The Massacre of the Men in Grey Suits: how not to reshuffle your Cabinet!

With less than a year until the next General Election, it was inevitable that the Prime Minister would reshuffle his Cabinet.  Like Harold Macmillan in 1962, David Cameron has gone for a substantial revision of his top team giving it a more euro-sceptic and media-savvy focus.  Gone are many of those moderating middle-aged men in grey suits who have dominated both Cabinet and junior government posts and in come younger ministers, including a significant number of women.  Some of those dropped from the Cabinet, such as Sir George Young and Ken Clarke, are in their seventies and it is not surprising that they have stood aside from their often arduous ministerial posts.  Others, including Owen Paterson—whose lamentable performance during the floods earlier this year makes one wonder why he was still in post anyway—David Willetts, Alan Duncan and Damian Green are two decades younger but have decided that life on the backbenches after 2015 or life beyond the hallowed halls of Westminster beckoned. 
William Hague
Several senior ministers are staying in post: George Osborne, and Theresa May, Jeremy Hunt and Iain Duncan Smith.  William Hague has decided to leave parliamentary politics in 2015 to spend more time with his writing—apparently a history of Foreign Secretaries is forthcoming--and, of course, his family and has left the Foreign Office but will act as de facto deputy Prime Minister and play a central role in the campaign for a second Conservative government.  His is an understandable, if unexpected, decision giving him the flexibility and time to do other things.  With Philip Hammond now in the Foreign Office, after his stint at Transport and Defence, political experience has replaced political experience but with a more euro-sceptic edge. The move of Michael Gove from education to become Chief Whip and his ‘enhanced role in campaigning and doing broadcast media interviews’ plays to his strengths and also removed him from his increasingly toxic position at education.  Nicky Morgan, his replacement, however, has barely two years’ experience in government.

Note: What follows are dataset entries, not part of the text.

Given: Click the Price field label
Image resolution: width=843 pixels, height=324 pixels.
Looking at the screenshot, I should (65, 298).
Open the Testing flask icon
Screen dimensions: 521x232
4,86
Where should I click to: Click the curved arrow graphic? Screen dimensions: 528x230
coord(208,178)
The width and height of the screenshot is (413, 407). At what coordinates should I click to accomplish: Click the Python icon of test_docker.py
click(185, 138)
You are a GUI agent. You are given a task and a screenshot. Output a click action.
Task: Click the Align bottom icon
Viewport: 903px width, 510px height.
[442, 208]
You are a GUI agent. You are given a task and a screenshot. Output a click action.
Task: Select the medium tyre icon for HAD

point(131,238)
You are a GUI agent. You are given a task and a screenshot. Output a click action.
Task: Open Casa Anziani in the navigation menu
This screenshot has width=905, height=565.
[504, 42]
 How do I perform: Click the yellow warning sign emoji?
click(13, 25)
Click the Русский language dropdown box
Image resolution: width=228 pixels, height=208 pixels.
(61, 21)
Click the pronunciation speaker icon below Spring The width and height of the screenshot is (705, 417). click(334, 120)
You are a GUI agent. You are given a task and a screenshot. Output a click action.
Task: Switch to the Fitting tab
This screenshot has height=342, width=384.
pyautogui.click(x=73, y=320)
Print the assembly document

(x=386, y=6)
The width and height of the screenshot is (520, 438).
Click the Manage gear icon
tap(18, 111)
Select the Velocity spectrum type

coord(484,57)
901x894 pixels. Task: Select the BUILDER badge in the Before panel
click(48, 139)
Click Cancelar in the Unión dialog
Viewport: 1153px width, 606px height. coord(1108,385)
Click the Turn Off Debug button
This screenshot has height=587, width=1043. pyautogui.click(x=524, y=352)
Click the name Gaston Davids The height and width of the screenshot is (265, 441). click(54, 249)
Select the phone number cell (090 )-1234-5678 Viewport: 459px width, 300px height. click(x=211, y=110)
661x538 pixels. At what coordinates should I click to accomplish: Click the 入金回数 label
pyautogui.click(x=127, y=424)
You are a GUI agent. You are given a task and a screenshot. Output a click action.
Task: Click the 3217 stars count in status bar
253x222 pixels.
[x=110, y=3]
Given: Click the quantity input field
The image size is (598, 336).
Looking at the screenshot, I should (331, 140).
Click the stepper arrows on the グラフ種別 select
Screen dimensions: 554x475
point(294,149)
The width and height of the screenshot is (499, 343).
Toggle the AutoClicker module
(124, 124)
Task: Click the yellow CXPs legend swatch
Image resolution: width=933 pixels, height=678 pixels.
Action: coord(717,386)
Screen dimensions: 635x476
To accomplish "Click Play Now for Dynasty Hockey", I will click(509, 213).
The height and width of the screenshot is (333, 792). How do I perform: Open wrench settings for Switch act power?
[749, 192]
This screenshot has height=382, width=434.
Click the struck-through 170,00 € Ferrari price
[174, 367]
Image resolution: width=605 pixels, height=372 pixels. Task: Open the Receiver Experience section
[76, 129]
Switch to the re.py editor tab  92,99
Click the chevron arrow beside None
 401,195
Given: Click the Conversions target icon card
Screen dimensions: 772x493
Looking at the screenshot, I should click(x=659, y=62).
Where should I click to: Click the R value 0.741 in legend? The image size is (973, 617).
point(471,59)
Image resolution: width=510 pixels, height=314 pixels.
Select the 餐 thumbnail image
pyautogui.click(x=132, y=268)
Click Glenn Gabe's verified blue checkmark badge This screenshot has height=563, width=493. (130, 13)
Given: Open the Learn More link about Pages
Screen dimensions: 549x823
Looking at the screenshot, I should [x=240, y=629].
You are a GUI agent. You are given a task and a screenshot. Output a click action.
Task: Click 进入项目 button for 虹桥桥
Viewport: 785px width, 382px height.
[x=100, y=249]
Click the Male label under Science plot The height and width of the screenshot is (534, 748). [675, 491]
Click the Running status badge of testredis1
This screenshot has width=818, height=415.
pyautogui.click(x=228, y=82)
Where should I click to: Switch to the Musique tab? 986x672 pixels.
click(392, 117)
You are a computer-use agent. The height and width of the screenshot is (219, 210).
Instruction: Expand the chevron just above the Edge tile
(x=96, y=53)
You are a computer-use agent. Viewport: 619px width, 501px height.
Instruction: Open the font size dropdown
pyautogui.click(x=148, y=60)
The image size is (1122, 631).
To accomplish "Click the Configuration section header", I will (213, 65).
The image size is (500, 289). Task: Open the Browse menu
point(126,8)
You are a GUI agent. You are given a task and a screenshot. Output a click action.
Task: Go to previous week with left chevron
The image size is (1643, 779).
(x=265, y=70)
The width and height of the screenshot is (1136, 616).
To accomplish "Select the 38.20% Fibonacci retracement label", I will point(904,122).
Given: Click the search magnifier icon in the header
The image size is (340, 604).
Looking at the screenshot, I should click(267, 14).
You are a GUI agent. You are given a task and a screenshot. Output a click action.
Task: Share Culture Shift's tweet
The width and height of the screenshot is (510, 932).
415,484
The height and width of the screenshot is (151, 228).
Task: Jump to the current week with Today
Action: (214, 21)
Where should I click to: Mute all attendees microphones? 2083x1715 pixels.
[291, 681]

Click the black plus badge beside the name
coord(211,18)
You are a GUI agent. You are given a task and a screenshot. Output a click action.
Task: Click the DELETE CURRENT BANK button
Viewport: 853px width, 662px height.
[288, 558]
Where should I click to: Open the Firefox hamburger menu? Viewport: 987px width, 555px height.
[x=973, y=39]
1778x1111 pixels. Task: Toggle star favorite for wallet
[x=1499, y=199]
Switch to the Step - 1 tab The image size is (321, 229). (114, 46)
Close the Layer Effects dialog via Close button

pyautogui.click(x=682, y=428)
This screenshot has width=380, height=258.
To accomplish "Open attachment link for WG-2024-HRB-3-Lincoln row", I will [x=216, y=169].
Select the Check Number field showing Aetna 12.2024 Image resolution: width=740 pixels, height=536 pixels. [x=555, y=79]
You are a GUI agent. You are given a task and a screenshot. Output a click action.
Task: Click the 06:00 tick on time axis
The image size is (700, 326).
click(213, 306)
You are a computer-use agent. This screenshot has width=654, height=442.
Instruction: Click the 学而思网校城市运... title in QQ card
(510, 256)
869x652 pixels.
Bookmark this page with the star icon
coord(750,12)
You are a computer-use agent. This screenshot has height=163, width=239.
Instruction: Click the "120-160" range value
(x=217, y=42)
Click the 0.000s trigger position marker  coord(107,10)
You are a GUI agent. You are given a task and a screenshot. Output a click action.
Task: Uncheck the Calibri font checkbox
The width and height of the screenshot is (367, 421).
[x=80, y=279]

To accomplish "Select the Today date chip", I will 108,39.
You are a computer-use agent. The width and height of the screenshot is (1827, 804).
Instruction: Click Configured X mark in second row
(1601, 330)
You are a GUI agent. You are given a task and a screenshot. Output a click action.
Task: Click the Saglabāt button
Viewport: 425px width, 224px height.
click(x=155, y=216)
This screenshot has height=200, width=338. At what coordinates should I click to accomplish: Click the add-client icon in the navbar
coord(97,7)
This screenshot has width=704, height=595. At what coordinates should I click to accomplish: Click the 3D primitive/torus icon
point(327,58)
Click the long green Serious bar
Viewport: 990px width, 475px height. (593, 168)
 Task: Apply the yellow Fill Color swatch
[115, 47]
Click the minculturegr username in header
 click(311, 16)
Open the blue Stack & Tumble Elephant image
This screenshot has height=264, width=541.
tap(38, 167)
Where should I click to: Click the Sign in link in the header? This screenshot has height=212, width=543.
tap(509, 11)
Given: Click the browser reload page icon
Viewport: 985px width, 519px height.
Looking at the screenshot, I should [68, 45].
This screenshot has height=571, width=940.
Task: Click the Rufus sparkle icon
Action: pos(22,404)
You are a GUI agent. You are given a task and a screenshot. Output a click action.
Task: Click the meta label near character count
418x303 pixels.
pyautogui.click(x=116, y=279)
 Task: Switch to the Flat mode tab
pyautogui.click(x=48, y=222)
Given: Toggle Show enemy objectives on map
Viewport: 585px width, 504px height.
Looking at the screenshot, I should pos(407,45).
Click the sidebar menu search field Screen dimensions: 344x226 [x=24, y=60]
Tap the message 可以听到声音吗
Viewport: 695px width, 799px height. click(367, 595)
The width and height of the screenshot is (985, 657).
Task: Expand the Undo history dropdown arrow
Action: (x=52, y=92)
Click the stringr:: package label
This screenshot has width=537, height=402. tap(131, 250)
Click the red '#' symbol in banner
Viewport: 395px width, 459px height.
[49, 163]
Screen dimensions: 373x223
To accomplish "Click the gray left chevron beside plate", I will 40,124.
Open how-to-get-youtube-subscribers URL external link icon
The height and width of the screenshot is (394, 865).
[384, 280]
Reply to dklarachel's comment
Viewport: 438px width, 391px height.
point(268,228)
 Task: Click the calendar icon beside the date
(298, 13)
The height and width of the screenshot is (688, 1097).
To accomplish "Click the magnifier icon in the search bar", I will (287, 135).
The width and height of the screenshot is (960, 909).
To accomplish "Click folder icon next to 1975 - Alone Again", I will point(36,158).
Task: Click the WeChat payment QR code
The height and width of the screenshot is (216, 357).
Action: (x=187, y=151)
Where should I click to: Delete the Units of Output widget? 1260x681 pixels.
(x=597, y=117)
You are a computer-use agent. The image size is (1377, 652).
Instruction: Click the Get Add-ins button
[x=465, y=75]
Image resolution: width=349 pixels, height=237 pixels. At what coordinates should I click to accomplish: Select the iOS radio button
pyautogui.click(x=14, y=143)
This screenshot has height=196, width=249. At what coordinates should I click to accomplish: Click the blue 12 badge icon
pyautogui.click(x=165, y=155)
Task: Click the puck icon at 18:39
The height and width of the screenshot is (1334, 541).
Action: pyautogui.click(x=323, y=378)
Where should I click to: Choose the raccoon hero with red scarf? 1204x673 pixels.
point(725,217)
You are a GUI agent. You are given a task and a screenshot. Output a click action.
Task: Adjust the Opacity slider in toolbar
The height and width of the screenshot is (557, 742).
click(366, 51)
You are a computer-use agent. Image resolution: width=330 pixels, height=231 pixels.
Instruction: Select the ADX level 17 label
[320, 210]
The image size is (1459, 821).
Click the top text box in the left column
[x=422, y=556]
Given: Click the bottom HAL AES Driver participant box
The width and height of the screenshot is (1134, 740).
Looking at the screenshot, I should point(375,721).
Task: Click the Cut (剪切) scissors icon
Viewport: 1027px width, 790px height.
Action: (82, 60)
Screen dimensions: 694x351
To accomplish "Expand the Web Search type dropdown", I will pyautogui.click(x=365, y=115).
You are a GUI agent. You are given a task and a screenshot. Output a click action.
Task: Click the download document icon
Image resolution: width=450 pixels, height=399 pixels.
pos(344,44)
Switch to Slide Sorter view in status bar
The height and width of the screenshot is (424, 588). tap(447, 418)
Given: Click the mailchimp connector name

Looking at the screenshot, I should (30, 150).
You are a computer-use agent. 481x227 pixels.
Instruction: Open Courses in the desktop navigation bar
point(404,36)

So David Cameron has gone for youth over experience and has boosted the number of women who sit in Cabinet: I suppose it’s ‘Cameron’s cuties’, an echo of ‘Blair’s babes’.  The problem with this is that while individuals such as Ken Clarke are recognised by the electorate, people like Liz Truss, Jeremy Wright and Nicky Morgan are—whatever their abilities—generally not.  Yes, they have a year for the public to get to know them and their promotions are, at least in part, because they are good communicators. But there is a problem.  An increasing proportion of those who vote are over 55 so you have to ask how will the reshuffle go down with the ‘grey vote’?    Well, if you’re 60 and have just been moved aside to make way for younger people in the workplace, not very well at all.  It reinforces the view that experience really doesn’t count for much and that all that matters is youth and appearance—substance does not matter.  So is the reshuffle an unashamed electoral ploy to appeal to the younger voter?  Perhaps yes, but if that is the case then it’s doomed to failure.  Making your Cabinet appear more cuddly may not be the way to go.  Whether we like it or not—and this is something that David Cameron has rightly rejected—is that many people over 70 still remain suspicious of women in top jobs and in some cases have an intense antipathy to it.  It’s not something I agree with at all but it remains an electoral reality and an electoral risk, though one to my mind absolutely necessary to take.